We’ve been playing live shows for years now and we’ve encountered many different sound engineers, roadies and other people working at venues. Some are great at their jobs and make our lives easier and more enjoyable; others are not so great.

It’s easy to blame the venue for not providing us with the proper equipment or sound engineer, but in reality there’s only so much they can do if we’re not prepared for our show. In this blog post I’ll share some tips that will help you be more prepared for your next

We’re in the middle of a tour and we are constantly learning new things. I figured it would be fun to share some of our experiences with you all so that you can learn, too. Here is my first lesson: don’t ever assume anything.

When we started this tour, I kept thinking “we’ve done this before. We know how it goes. It’s going to be fine” and for the most part, we have been fine. But there have been plenty of times when I was wrong about something and was caught off guard because of an assumption I made. We learned from our mistakes though, and now we can pass on the knowledge to you!

I’m going to start off with a story from our last show in New York City (at Webster Hall). If you were at that show, you may have noticed that I had a malfunctioning microphone during the whole set. Despite the fact that my mic wasn’t working properly, I still tried to make it work by having my vocals turned up way too loud in the mix which resulted in me sounding like a squeaky chipmunk and also made my ears hurt because they couldn’t handle the volume coming through my headphones

You’ve prepared for this moment for months. You’re about to play at a local venue, and all of your friends are going to be there. You’re excited. It’s the night before the show, and you’re thinking about what you should do to prepare for the show. What should you do?

First, I would suggest eating a good meal before the show. I know that most people will have a drink or two before they play, but that won’t help you out at all. You need to eat something that will give you energy and keep you full of energy throughout the night. I usually eat a sandwich before every show, even if I don’t eat anything else that day. If you’re on tour, it’s okay to skip meals while on the road if you want to save money, but be sure to eat something before your show!

Second, get some rest. Most people don’t sleep well when they’re on tour because they’re constantly thinking about their shows and what they need to do next. Try not to think about it too much, just try to relax and get some sleep! It’s important for your voice as well as your performance!

Thirdly, warm up your voice!
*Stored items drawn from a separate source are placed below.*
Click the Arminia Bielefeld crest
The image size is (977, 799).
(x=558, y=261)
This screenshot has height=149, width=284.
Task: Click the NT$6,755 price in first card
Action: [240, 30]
This is something that most musicians forget about until

It’s common to have a pre-show ritual, and it is important that the band members all know what they should be doing before the show begins. If you are running late, the rest of the band will be affected. Make sure you are fully prepared before the doors open or the show starts.

I’m not talking about your own personal rituals like drinking a cup of coffee or having a stiff drink, I’m talking about those things that need to be done as a group. For example, many bands do vocal warm ups before they go on stage. There are several different techniques used by singers to warm up their voices and prevent damage to their vocal chords. Some people do scales, some people hum into a toilet paper roll, some people sing into empty water bottles: every band has their own technique. Whatever it is that you do as a group, make sure that you all do it at least 30 minutes before show time and make sure everyone is on board with the plan.

Some bands have a prayer before they go on stage while others have a specific chant they yell before they hit the stage. Whatever you choose to do, make sure that everyone knows what it is and how to participate.

There are always going to be things that need to be set up

I’m sure that many of you have probably been to a live show and thought, “Why did they choose this band to open? They can’t play at all!” You likely have also seen a band that totally knocked your socks off and made you think, “Wow, I would love to see them again.”

As a touring musician, I have performed hundreds of shows with multiple bands. While each show is different, here are 10 things that will help you make the most out of your live performance.